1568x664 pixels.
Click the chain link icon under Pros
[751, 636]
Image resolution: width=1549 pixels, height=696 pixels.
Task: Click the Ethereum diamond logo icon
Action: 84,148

Task requirements >> Write the whole of the material out again, exactly.

Solution >>
1568x664 pixels.
Click the chain link icon under Pros
[751, 636]
Image resolution: width=1549 pixels, height=696 pixels.
Task: Click the Ethereum diamond logo icon
Action: 84,148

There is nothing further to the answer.